In the hub assembly, the following components were found deformed: (1) The elastomeric teeter stops on both sides of the shaft were crushed and split in half. (See the Robinson Helicopter Company (RHC) illustrated parts catalog (IPC) item number 23 for a drawing of this part.); (2) The associated teeter stop bracket (IPC #22) was found dented. Also, its associated bracket was observed crushed at a location adjacent to the droop stops; and (3) Iimpressions in the main rotor hub between 1 and 2 inches inboard of its outer surfaces were found that matched the size and shape of the main rotor spindle tusk fracture surfaces. The Robinson participant indicated that the aforementioned signatures are indicative of the main rotor blades having over-traveled in a downward direction.

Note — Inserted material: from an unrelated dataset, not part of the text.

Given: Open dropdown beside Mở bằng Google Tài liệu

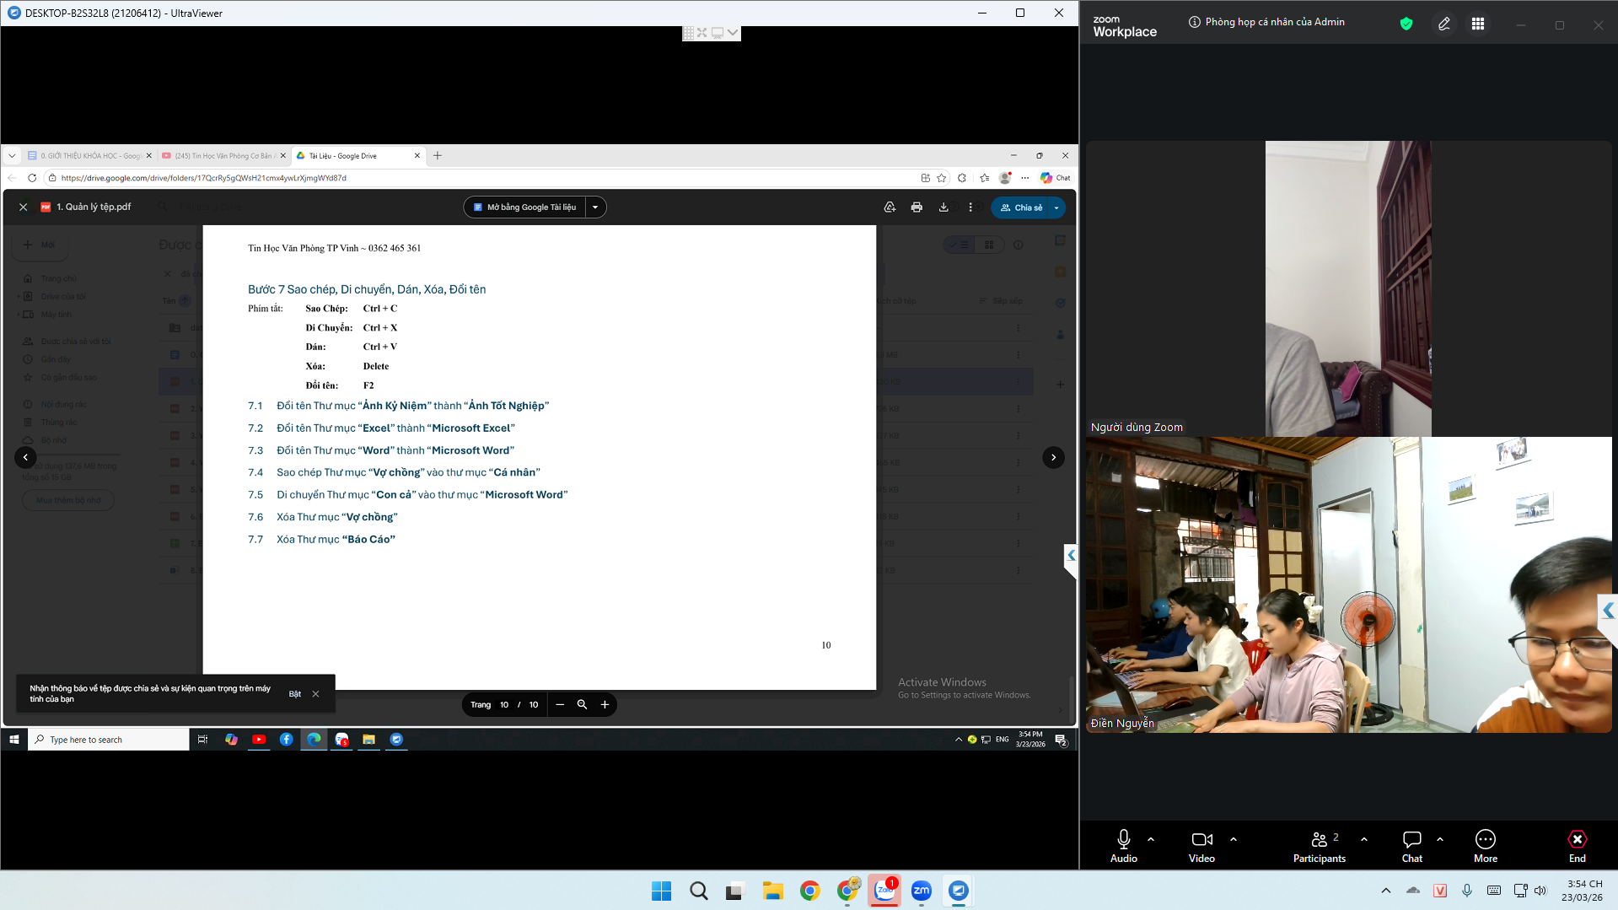Looking at the screenshot, I should [595, 207].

The FAA's Los Angeles Certification Office project manager has oversight for the Robinson R22 and R44 helicopters for airframe issues. The manager attended the structural examination of the accident helicopter on September 12, 2000. The manager verbally indicated to the Safety Board's investigator that he did not observe any evidence of a preimpact mechanical problem with the helicopter, which would have instigated the in-flight breakup sequence and the accident.

The RHC published Safety Notice "SN-11," in which the company cautioned "push-overs can be catastrophic." The notice was originally issued in October 1982 and revised in June 1994. In part, the notice stated that fatal accidents have been caused by pilots pushing the cyclic forward, putting the helicopter into a low-G (weightless) flight condition. Such action may result in the helicopter rolling rapidly to the right. Thereafter, "if the pilot attempts to stop the right roll by applying full left cyclic before regaining main rotor thrust, the rotor can exceed its flapping limits and cause structural failure of the rotor shaft due to mast bumping or allow a blade to contact the airframe."

The helicopter wreckage was released to the owner's assigned insurance adjuster on September 13, 2000. No parts were retained.